Personal information
- Born: March 6, 1956 Oklahoma City, Oklahoma, U.S.
- Died: January 7, 1998 (aged 41) Sacramento, California, U.S.
- Listed height: 6 ft 3 in (1.91 m)
- Listed weight: 255 lb (116 kg)

Career information
- High school: Sacramento
- College: Boise State (1974–1977)
- NFL draft: 1978: undrafted

Career history
- Washington Redskins (1978)*; Sacramento Buffalos (1978); Oakland Raiders (1979)*; New York Jets (1980)*; Oakland Raiders (1980); Detroit Lions (1980); Tampa Bay Buccaneers (1981)*; Oakland Invaders (1983); Oklahoma Outlaws (1984)*; Arizona Wranglers (1984);
- * Offseason or practice squad member only
- Stats at Pro Football Reference

= Alva Liles =

American football player (1956–1998)

Alva Edison Liles (March 6, 1956 – January 7, 1998) was an American professional football defensive lineman who played in the National Football League (NFL) with the Detroit Lions and Oakland Raiders. He played college football at Boise State University.

== Early life and college ==
Alva Edison Liles was born on March 6, 1956, in Oklahoma City, Oklahoma. He played football at Sacramento High School in Sacramento, California, graduating in 1974. He played college football at Boise State University, as an offensive guard, and was a four-year letterman from 1974 to 1977.

== Professional career ==
Liles signed with the Washington Redskins after going undrafted in the 1978 NFL draft. He was released on July 25, 1978.

On August 23, 1978, Liles signed with the Sacramento Buffalos of the California Football League. However, he quit the team a few days later after his agent advised him that the Redskins might be interesting in signing him again, and that he should not risk injury by playing for the Buffalos.

Liles was signed by the Oakland Raiders on March 15, 1979. He was later released on August 14, 1979.

He signed with the New York Jets on February 20, 1980. He was released on July 18, 1979, after quitting the team to take care of his sick mother.

Liles then signed with the Raiders in early August 1980. He was placed on injured reserve on August 19, released on September 20, and signed again on October 3. He then played in two games for the Raiders during the 1980 season before being released on October 15, 1980.

Liles signed with the Detroit Lions on November 4, 1980. He appeared in one game for Detroit before being released on November 19, 1980. He re-signed with the Lions in 1981 but was later released on July 16, 1981.

Liles was signed by the Tampa Bay Buccaneers on July 28, 1981, but quickly released on August 4, 1981.

Liles signed with the Oakland Invaders of the United States Football League (USFL) on December 30, 1982. He played in 14 games for the Invaders during the 1983 season and recorded five sacks.

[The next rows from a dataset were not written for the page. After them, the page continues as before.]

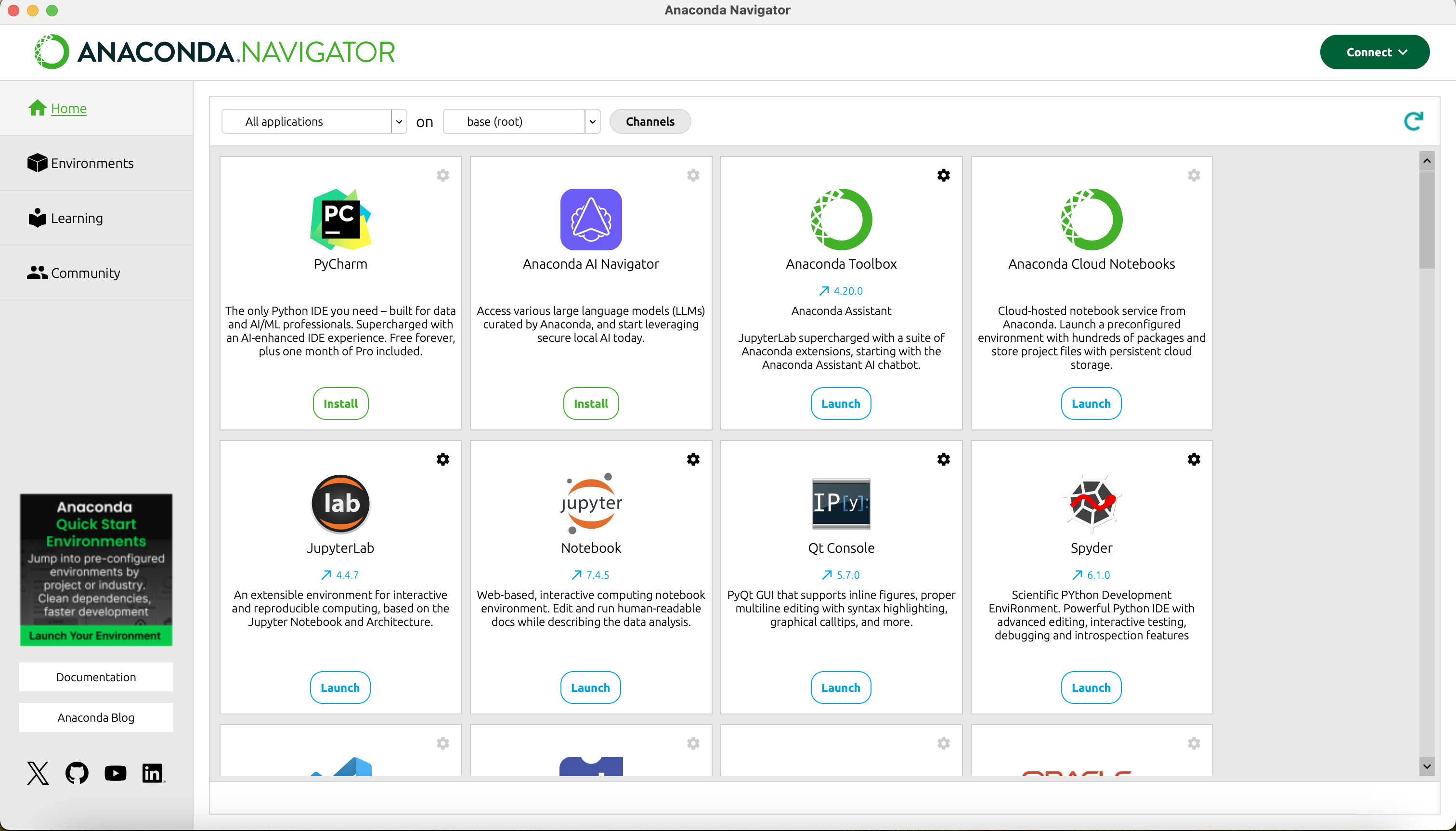The height and width of the screenshot is (831, 1456).
Task: Click the scroll down arrow of the apps list
Action: click(1426, 766)
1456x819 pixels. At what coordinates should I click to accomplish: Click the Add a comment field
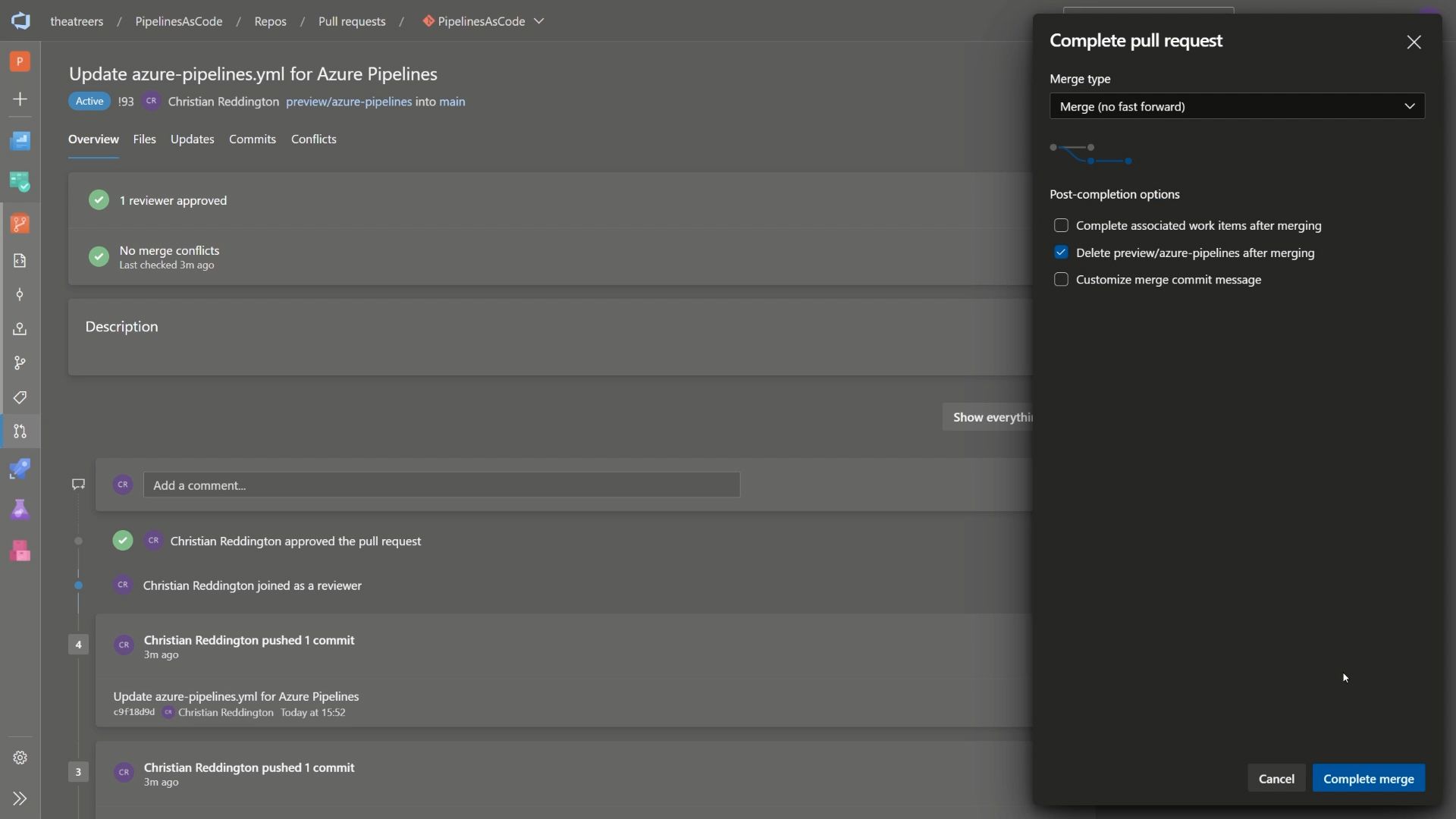click(x=441, y=485)
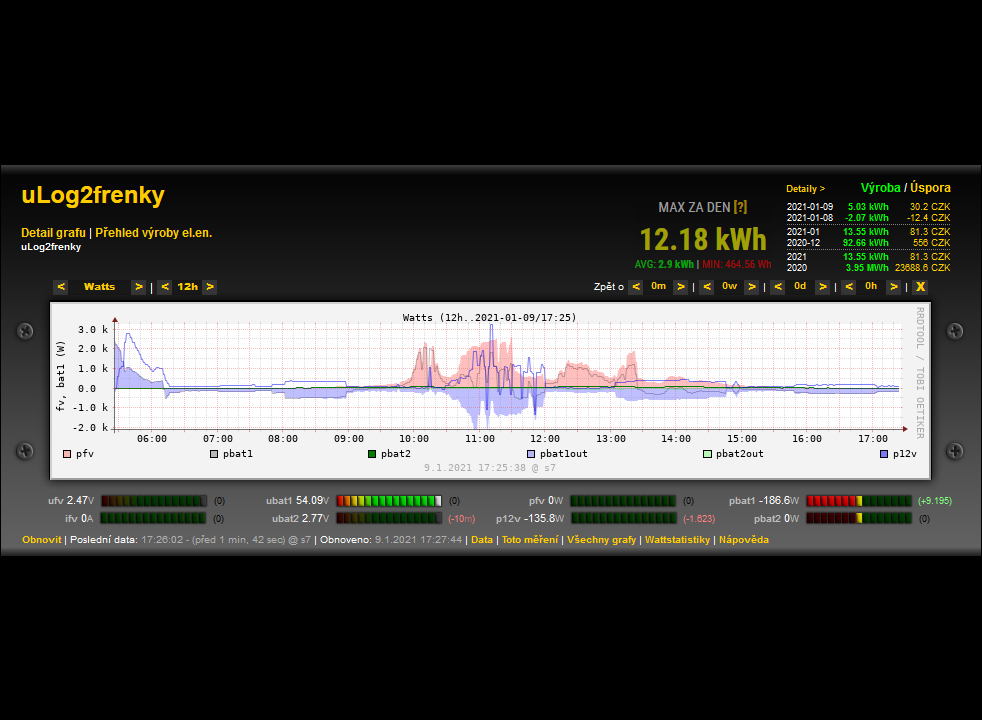Open Detail grafu link

coord(53,233)
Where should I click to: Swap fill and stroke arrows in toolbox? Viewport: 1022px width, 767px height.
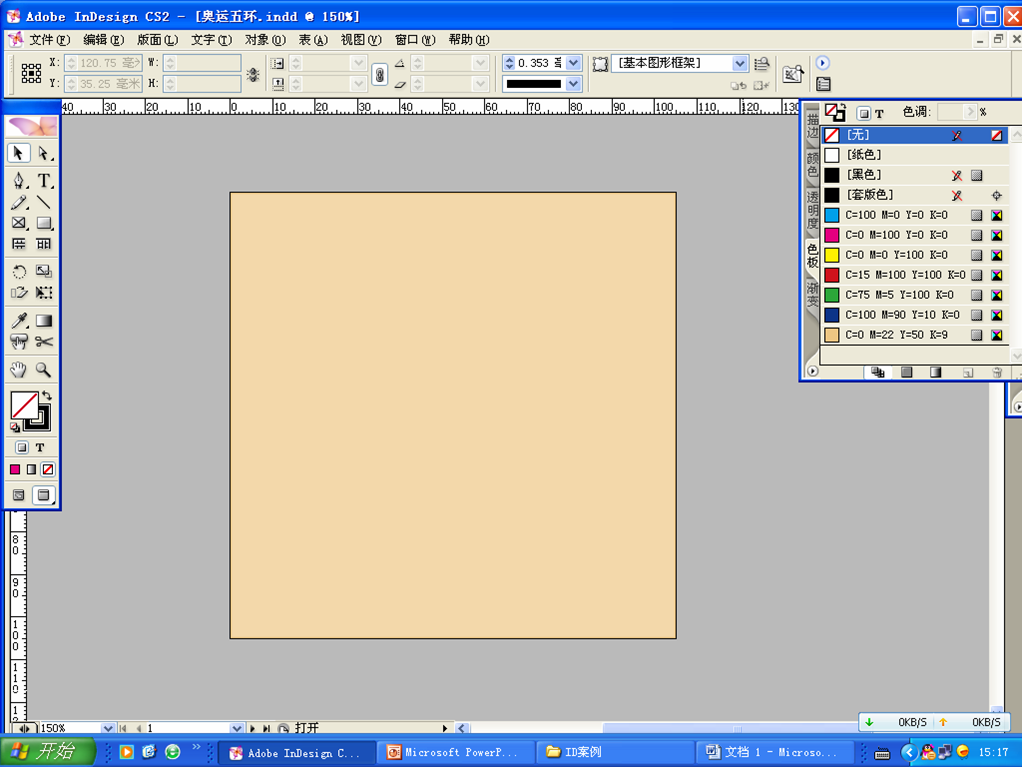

On September 6, 1983, Liles was selected by the Oklahoma Outlaws of the USFL in an expansion draft. On February 27, 1984, it was reported that Liles had been traded to the Arizona Wranglers for past considerations. However, he never played for the Wranglers.

==Personal life==
Liles died on January 7, 1998, in Sacramento at the age of 41. He had been suffering from non-Hodgkin lymphoma.